“…sooner or later, all of us are ushered by fate, by the actions of others, by choices we make, both conscious and unconscious, into places we do not wish to visit. Such rooms in our common psychic mansion we label depression, loss, grief, addiction, anxiety, envy, shame, and the like…In these dismal environs we are flooded by anxiety because the fact of being out of control is no longer deniable. Accordingly, and typically, we tend to kick into our former management systems – denial, projection onto others, addiction, frenetic activity – and we mire deeper and deeper in the swamp.”
How’s that for a cheery start to a reflection! In his book What Matters Most, Jungian analyst James Hollis ventures into our “dismal environs” in an attempt to name and claim the fact that no one escapes the inevitability of soul-searing times. Try as we might to outrun them, the likes of depression, loss, grief, etc., will eventually catch up to us. Hollis intimates that a better tactic would be to adopt the wisdom of philosopher Ralph Waldo Emerson who says that if a dog is chasing you, stop and whistle for it!
The reason it is wise to embrace “such rooms in our common psychic mansion” is that by doing so we open the door to our soul. It’s been said that religious people believe in hell, spiritual people have been there. When we face what we fear, we not only take away much of its power, but we also come to realize that we have the capacity to prevail; there is within us a Presence and Power waiting to be discovered.
Anne LaMott is not only an author, but a person who knows what it is like to face her demons. She refers to that Presence and Power when she states that courage is fear that has said its prayers. The courage to face what frightens us does not dispel fear, but opening ourselves to a Higher/Inner Power enables us to move through our fear and to enter with confidence “places we do not wish to visit.”
Buddhist’s say that when you walk into the fire, you find out it’s raining in there! Nothing is as bad as it seems from the outside, but we have to enter the swamplands of the soul in order to experience this.

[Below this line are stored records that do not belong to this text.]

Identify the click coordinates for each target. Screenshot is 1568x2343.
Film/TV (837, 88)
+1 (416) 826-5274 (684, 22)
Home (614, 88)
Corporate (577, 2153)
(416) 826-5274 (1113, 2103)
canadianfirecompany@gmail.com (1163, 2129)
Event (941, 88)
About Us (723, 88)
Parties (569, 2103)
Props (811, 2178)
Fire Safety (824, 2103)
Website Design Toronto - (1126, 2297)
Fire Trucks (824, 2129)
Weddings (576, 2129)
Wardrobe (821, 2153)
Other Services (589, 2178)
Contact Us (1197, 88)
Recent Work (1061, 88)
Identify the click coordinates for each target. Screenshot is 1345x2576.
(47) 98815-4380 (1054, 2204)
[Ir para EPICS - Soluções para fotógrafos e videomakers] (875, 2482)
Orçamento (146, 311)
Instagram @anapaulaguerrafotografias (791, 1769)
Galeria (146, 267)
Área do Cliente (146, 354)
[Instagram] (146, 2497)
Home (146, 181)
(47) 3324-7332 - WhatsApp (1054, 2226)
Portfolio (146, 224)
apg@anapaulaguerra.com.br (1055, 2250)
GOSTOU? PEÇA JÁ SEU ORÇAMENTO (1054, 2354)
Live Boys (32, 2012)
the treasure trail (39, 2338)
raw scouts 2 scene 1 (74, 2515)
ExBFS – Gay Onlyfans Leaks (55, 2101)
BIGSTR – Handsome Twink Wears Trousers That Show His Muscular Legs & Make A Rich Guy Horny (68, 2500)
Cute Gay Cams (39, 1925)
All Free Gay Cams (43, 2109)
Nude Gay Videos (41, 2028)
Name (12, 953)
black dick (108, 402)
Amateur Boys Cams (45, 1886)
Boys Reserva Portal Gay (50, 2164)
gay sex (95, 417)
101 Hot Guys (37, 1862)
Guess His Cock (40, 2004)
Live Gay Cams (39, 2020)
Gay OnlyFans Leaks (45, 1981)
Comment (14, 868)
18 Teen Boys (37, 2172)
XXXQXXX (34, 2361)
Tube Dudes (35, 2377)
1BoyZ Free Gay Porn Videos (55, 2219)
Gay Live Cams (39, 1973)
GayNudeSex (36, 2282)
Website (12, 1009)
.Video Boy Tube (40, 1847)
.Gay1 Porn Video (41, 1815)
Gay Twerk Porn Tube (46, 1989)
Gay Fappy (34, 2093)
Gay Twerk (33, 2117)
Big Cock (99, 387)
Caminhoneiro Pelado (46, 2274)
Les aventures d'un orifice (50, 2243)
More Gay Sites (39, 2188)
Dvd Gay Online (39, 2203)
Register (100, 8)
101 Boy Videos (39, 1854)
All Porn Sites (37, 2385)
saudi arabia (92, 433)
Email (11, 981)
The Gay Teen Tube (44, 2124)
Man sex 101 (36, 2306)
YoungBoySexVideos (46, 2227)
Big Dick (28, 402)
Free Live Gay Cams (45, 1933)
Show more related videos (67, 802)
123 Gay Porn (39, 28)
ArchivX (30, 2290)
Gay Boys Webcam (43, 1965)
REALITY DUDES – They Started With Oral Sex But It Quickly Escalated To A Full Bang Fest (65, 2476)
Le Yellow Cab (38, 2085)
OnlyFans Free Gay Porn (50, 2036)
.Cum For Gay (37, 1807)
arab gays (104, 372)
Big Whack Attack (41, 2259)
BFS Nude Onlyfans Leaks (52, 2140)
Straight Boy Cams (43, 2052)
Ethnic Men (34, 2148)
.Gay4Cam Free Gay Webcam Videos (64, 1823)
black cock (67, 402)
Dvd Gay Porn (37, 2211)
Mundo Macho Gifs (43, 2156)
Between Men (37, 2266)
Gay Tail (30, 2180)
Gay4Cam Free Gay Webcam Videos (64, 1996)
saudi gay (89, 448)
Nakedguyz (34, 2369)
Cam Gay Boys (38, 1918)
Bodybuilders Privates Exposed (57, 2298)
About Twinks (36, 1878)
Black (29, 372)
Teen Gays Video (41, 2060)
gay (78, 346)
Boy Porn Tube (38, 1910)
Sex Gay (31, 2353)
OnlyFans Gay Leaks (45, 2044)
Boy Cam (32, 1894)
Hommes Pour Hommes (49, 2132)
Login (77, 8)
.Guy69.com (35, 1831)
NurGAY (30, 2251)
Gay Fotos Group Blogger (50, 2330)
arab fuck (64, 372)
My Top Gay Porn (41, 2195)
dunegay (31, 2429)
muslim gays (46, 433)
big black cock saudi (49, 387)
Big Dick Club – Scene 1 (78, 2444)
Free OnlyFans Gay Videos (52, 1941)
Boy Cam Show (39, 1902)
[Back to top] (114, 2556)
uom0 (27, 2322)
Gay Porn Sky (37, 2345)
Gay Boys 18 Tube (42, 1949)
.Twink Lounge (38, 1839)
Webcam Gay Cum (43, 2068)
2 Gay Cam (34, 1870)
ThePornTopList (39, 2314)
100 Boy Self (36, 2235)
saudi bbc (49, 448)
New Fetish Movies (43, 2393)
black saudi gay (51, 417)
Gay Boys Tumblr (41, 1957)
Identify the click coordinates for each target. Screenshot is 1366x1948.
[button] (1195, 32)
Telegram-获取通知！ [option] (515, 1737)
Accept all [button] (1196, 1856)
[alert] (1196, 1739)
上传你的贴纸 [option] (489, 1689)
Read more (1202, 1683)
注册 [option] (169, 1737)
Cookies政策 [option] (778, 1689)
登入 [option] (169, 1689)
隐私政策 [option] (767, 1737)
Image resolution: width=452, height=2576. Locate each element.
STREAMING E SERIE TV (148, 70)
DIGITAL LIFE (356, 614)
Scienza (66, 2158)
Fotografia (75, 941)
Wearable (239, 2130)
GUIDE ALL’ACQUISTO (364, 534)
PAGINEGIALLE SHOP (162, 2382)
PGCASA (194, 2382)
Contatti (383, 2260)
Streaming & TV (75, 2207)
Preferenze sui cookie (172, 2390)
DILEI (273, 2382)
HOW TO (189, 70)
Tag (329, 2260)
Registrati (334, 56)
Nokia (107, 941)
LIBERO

5 thoughts on “Swamplands of the Soul”
Nice content for contemplating methods of embracing our fears. I have found this concept extremely helpful throughout my life. I have not found a fear that I could not embrace and each fear subsided as much as I faced it. Good points for making life more meaningful, fun and healthier (mind, body and soul). I also like your reference quotes used through your writing. Thank you Tom
Thank you, Tom. The choice of the word “mansions” evoked for me a poem from Rumi:
The Guest House
This being human is a guest house.
Every morning a new arrival.
A joy, a depression, a meanness,
some momentary awareness comes
as an unexpected visitor.
Welcome and entertain them all!
Even if they are a crowd of sorrows,
who violently sweep your house
empty of its furniture,
still, treat each guest honorably.
He may be clearing you out
for some new delight.
The dark thought, the shame, the malice.
meet them at the door laughing and invite them in.
Be grateful for whatever comes.
because each has been sent
as a guide from beyond.
— Jellaludin Rumi,
Johanes Metz, a German theologian who just died a couple weeks ago wrote a little book called “Poverty of Spirit.” It is about God embracing humanity, and the challenge for us to embrace our humanity. Once we do, we feel God embracing us. This is the redeeming aspect of Poverty of Spirit.
Thanks for your comment, Vic. I didn’t realize that Metz died. Read the book long ago – a real classic. I hope all is well with you. I’m still, and will always be, grateful for the way you presided at my mother’s funeral – two years to the day, or close to it.